期刊名称:Proceedings of the National Academy of Sciences
印刷版ISSN:0027-8424
电子版ISSN:1091-6490
出版年度:2021
卷号:118
期号:40
DOI:10.1073/pnas.2018899118
语种:English
出版社:The National Academy of Sciences of the United States of America
摘要:Significance
Bioinformatic analysis revealed that approximately 40% of human messenger RNAs contain upstream open reading frames (uORFs) in their 5′ untranslated regions. Some of these sequences are translated, but the function of the encoded peptides remains unknown. Our study revealed a uORF encoding for a peptide exhibiting kinase inhibitory activity. This uORF, upstream of a PKC family member, possess the typical pseudosubstrate motif, which autoinhibits the catalytic activity of all PKCs. Using mouse models and human cells, we show that this peptide inhibits cancer cell survival, tumor progression, invasion, and metastasis and synergizes with chemotherapy by interfering with DNA damage response. Together, we point to a previously unrecognized function of a uORF-encoded peptide as a kinase inhibitor, pertinent to cancer therapy.

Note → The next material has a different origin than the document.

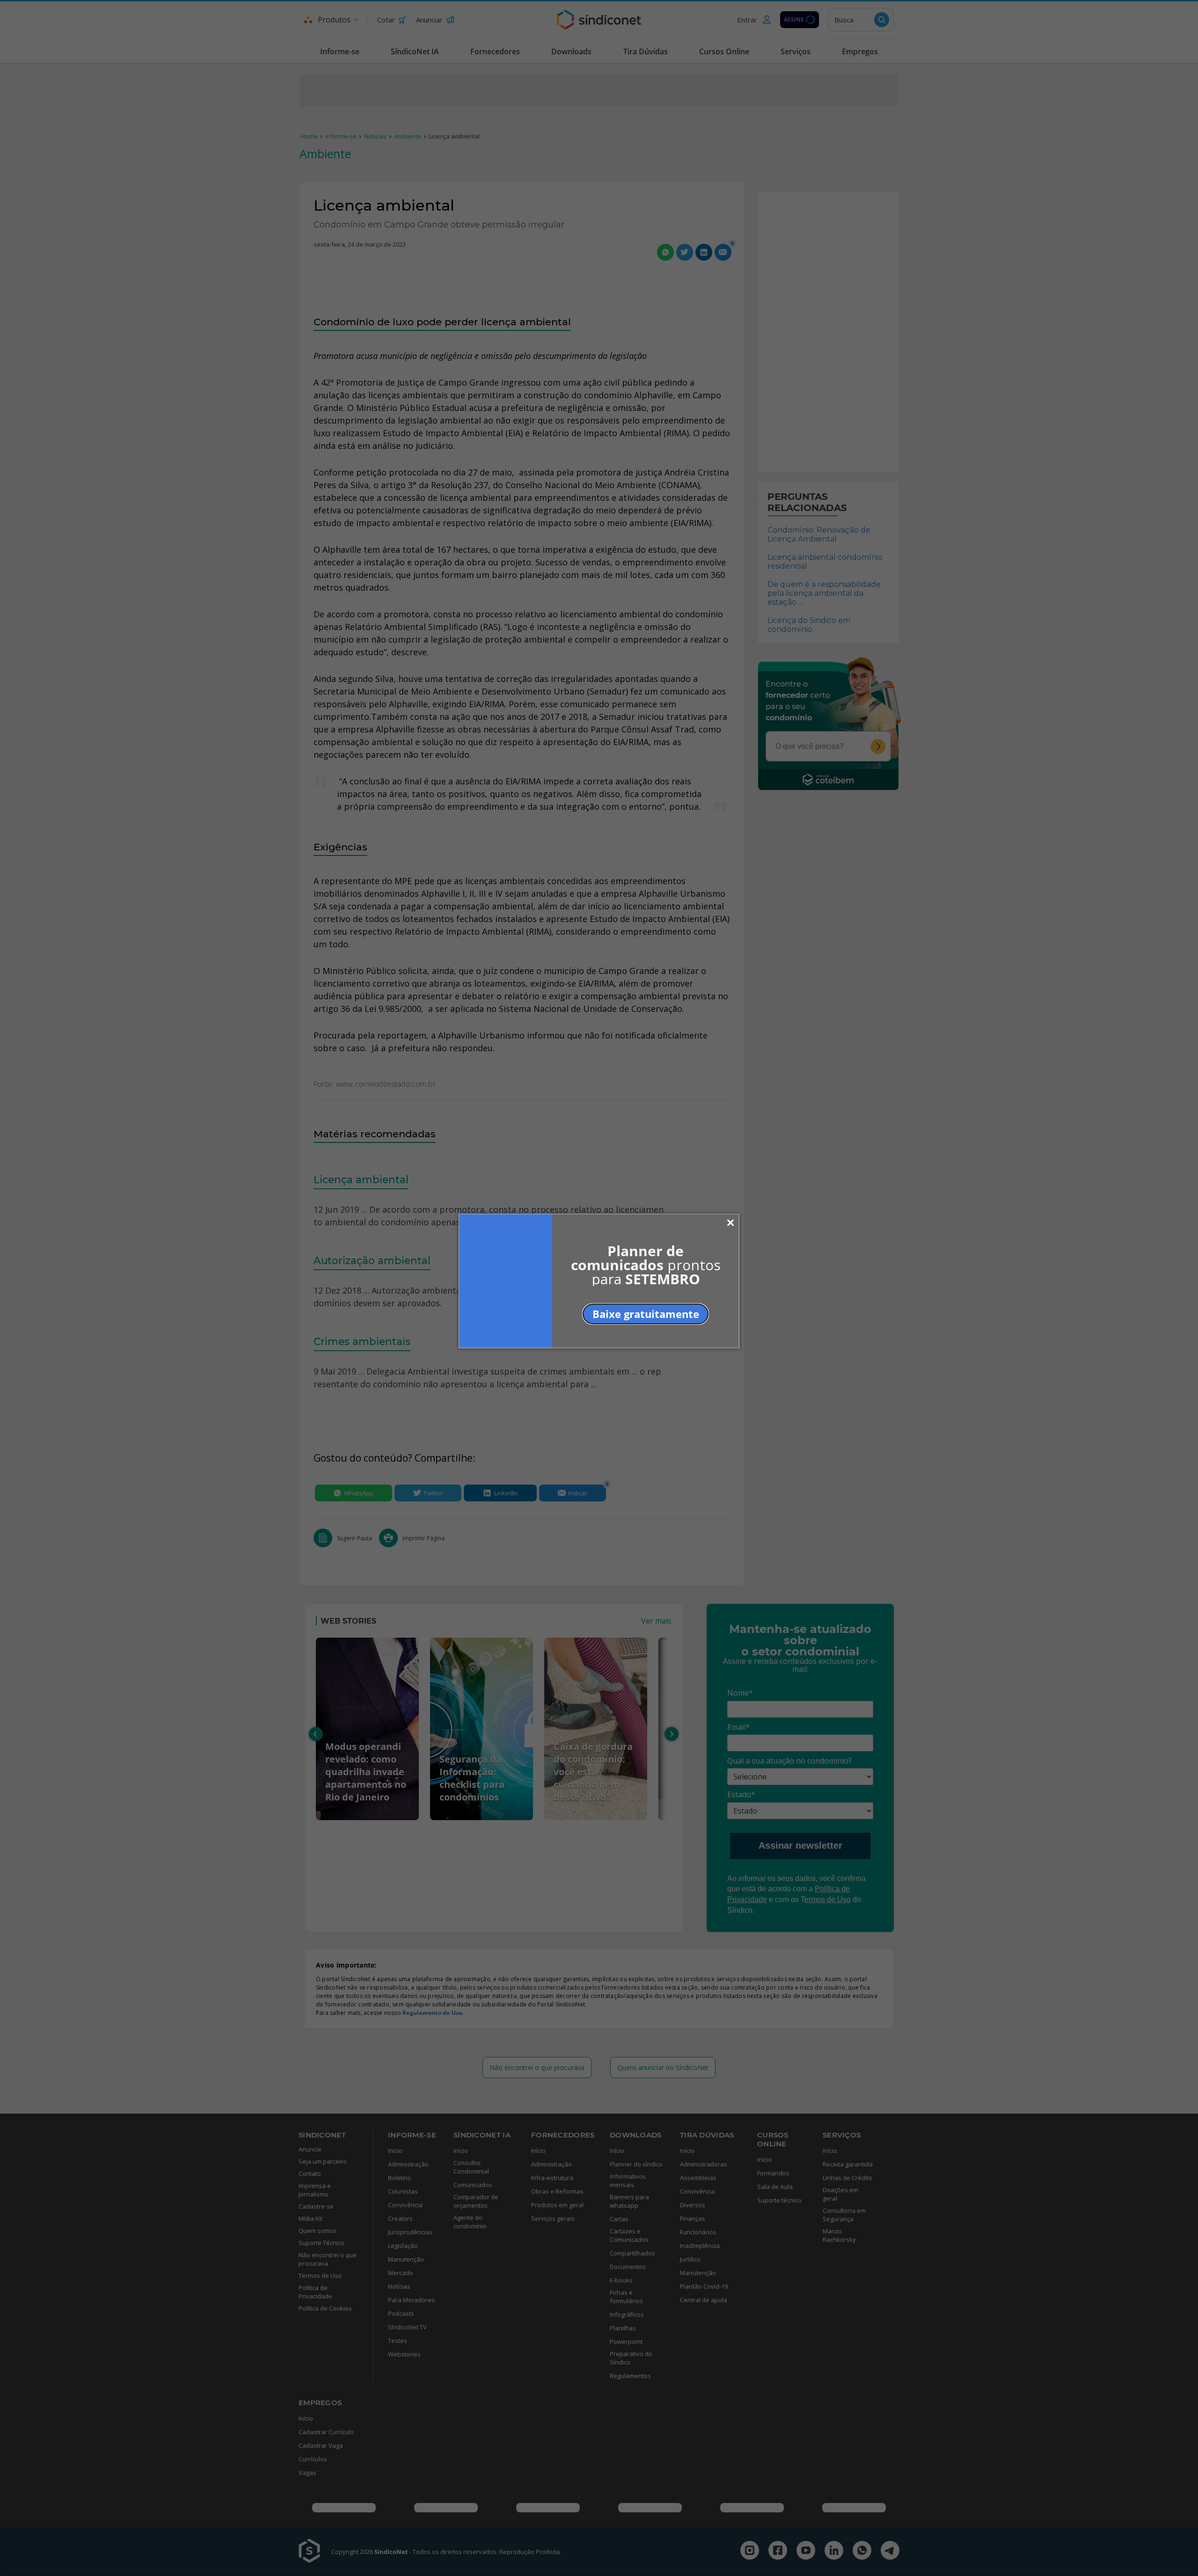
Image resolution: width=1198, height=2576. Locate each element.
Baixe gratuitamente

Approximately 40% of human messenger RNAs (mRNAs) contain upstream open reading frames (uORFs) in their 5′ untranslated regions. Some of these uORF sequences, thought to attenuate scanning ribosomes or lead to mRNA degradation, were recently shown to be translated, although the function of the encoded peptides remains unknown. Here, we show a uORF-encoded peptide that exhibits kinase inhibitory functions. This uORF, upstream of the protein kinase C-eta (PKC-η) main ORF, encodes a peptide (uPEP2) containing the typical PKC pseudosubstrate motif present in all PKCs that autoinhibits their kinase activity. We show that uPEP2 directly binds to and selectively inhibits the catalytic activity of novel PKCs but not of classical or atypical PKCs. The endogenous deletion of uORF2 or its overexpression in MCF-7 cells revealed that the endogenously translated uPEP2 reduces the protein levels of PKC-η and other novel PKCs and restricts cell proliferation. Functionally, treatment of breast cancer cells with uPEP2 diminished cell survival and their migration and synergized with chemotherapy by interfering with the response to DNA damage. Furthermore, in a xenograft of MDA-MB-231 breast cancer tumor in mice models, uPEP2 suppressed tumor progression, invasion, and metastasis. Tumor histology showed reduced proliferation, enhanced cell death, and lower protein expression levels of novel PKCs along with diminished phosphorylation of PKC substrates. Hence, our study demonstrates that uORFs may encode biologically active peptides beyond their role as translation regulators of their downstream ORFs. Together, we point to a unique function of a uORF-encoded peptide as a kinase inhibitor, pertinent to cancer therapy.